Тогда я стоял в коридоре...

Тогда я стоял в коридоре и разглядывал разрисованную часть стены. Выполнено было хорошо, чего я не мог не признать, учитывая даже свою врожденную придирчивость. Прекрасное сочетание цветов, изящные линии, никаких, так раздражающих меня, небрежных мазков... Я протянул руку и задумчиво провел пальцами по особо понравившемуся мне плавному изгибу, повторяя его — мне это приносило эстетическое удовольствие...
— Вам нравится?
Рядом со мной оказалась девочка лет 12. Ничего примечательного. Немного угловатая, одетая в спортивную кофту и джинсы, тонкие волосы собраны в хвост, фигура, которая вряд ли станет с годами шикарной, блекло-голубые глаза на удлиненном, невыразительном лице — будь я ее ровесником вряд ли бы я в нее влюбился. Не говоря уже о том, что сейчас я гожусь ей в великовозрастного старшего брата...
Но гордость, прозвучавшая в ее словах:
— Это мой папа рисовал! — заставила посмотреть на нее повнимательнее.
Если честно, мне не хотелось разговаривать. Тем не менее, я счел нужным спросить:
— Вот как? Стало быть, твой папа — художник?
/прекрасно, Море, ты прирожденный оригинал/
Я постарался не скривиться...
— Да!
Мне показалось, что в интонациях проскользнуло хвастовство и отвернулся, не собираясь его поддерживать. Разговор себя исчерпал.
По крайней мере, для меня.
Но.
/как часто бывает, что мы промахиваемся с расчетами/
— У меня был хороший папа! — сказала она тихо.
— Был? — вырвалось глупое. — Что же с ним стало?
— Он умер...
Она внезапно посмотрела на меня в упор, умоляюще, и спросила:
— Скажите, а 37 лет — это много?
Я не знал, что ответить ей.
Мне хотелось сказать, что да, это много, что ее отец прожил долгую, счастливую жизнь, что она не должна ни о чем жалеть, но...
Но.
Но!
/"Ты так любишь эти "но", Море"/
...я подумал о том, как быстро утекает сквозь пальцы мое время, и совсем недавно я был таким же, как она. Не знал тишины, не выплевывал пепел, не истекал слезами и кровью, не знал какая на вкус горечь...

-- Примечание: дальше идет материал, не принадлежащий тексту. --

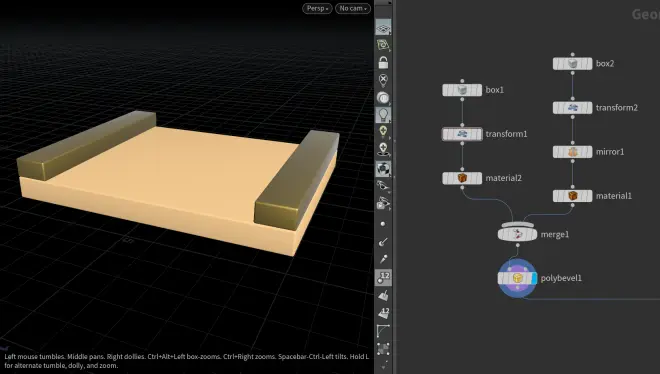Select the mirror1 node

coord(572,152)
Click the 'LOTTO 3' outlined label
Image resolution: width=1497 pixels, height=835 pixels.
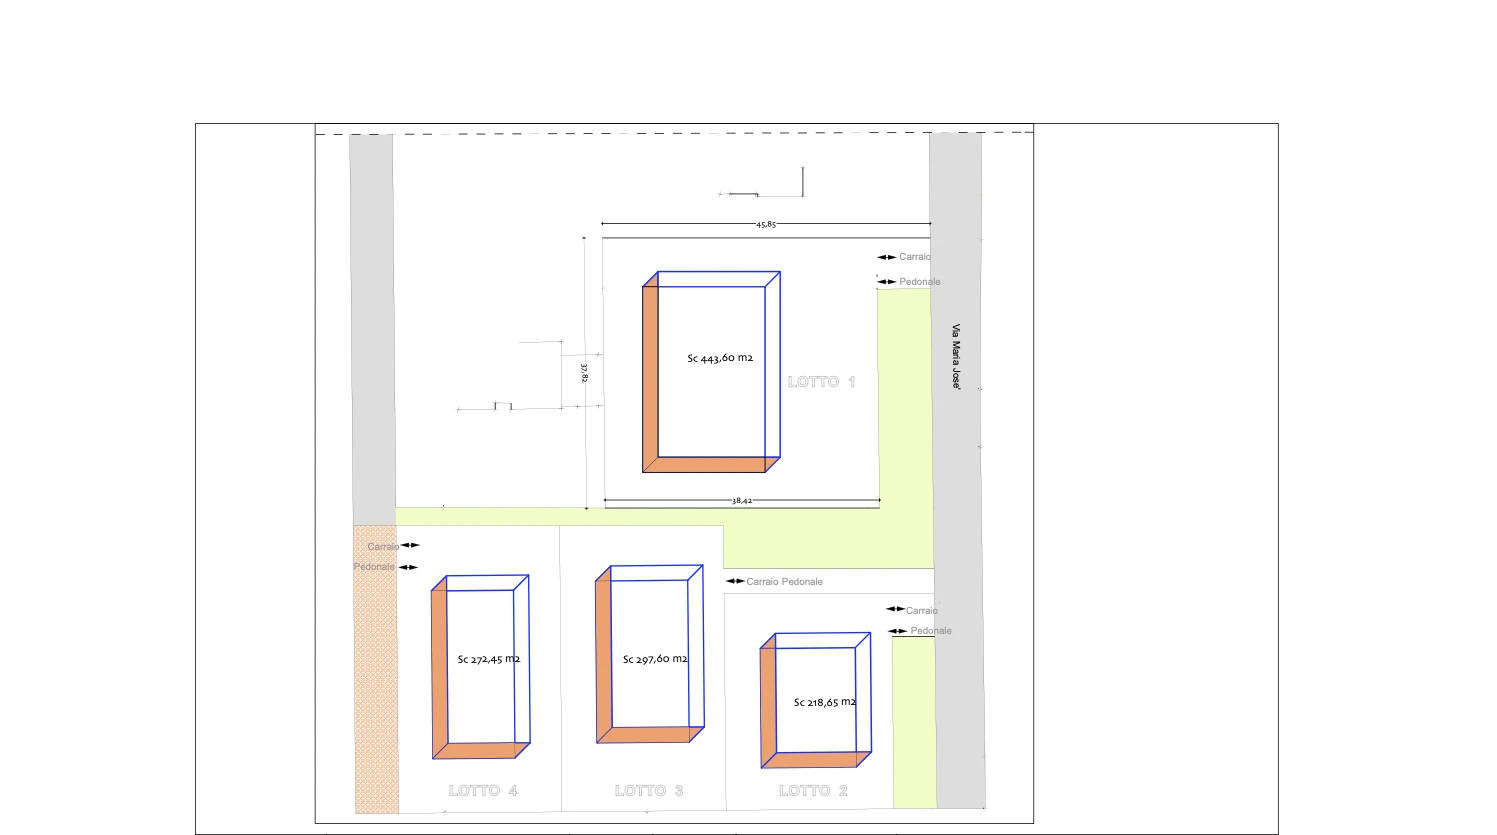(x=649, y=791)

А теперь мне тысяча своих лет и не так далеко уже те 37, которые ей бы хотелось считать долгим сроком, ибо после двадцати — поезд по имени "Время", набирает такие обороты, что ты, сидящий в нем, не успеваешь даже улавливать переходы изо дня в ночь, не то, что рассматривать пейзажи... Когда-то, очень давно, когда я еще не знал слова "корректность", я сказал девочке, с которой мы весело играли в тенистой, обвитой диким виноградом, беседке, что она никогда не вырастет, потому что у нее горб. Я не хотел делать ей больно, я даже любил ее в тот момент искренней, детской любовью, и не знал, что очевидная правда может наносить страшные раны. Никто из взрослых не говорил ей об этом. Мне не забыть, как она, испуганно посмотрев на меня, неуклюже побежала к своему дому, зовя мать и, рыдая, спросила у нее, так ли это. Мне не забыть грозный окрик женщины с черными, растрепанными волосами: "кто тебе это сказал?!" и мой трусливый побег, ибо я понял, что сотворил что-то ужасное.
Но как знать... Долговременная, сладкая ложь оборачивается еще более тяжкими повреждениями...
Поэтому я больше не бегу.
Поэтому я предпочитаю правду самым прекрасным иллюзиям.
Поэтому я знаю цену словам.
Поэтому я ответил:
— Нет. Это очень мало.
И она заплакала.
А мне оставалось только порадоваться, что она не видит, как предательски дрогнули мои губы...
Я не мог ее утешить, потому что знал правду.
Девочка, тебе предстоит нелегкая жизнь... Ты не станешь, как в сказке, принцессой, тебя не ждет судьба Золушки, тебя ждут острые стекла, тернистые тропы, глухие стены, чьи-то равнодушные руки, в которые ты попадешь в мечте о чистом чувстве, обманы, слезы, отчуждение, сталь, в которую ты превратишься со временем. Тебя некому будет защитить. Ты осталась одна. Единственный мужчина в этом мире, который любил бы тебя бесконечно преданно и сильно — здесь, в этих линиях...
Это все, что у тебя есть, девочка.
Скоро ты это поймешь. Одна из двух твоих ладей, держащих оборону — пала... В том углу отныне — пустота и ветер.
Плачь, милая.
 
И прости, что я не настолько жесток, чтобы сказать тебе всю правду.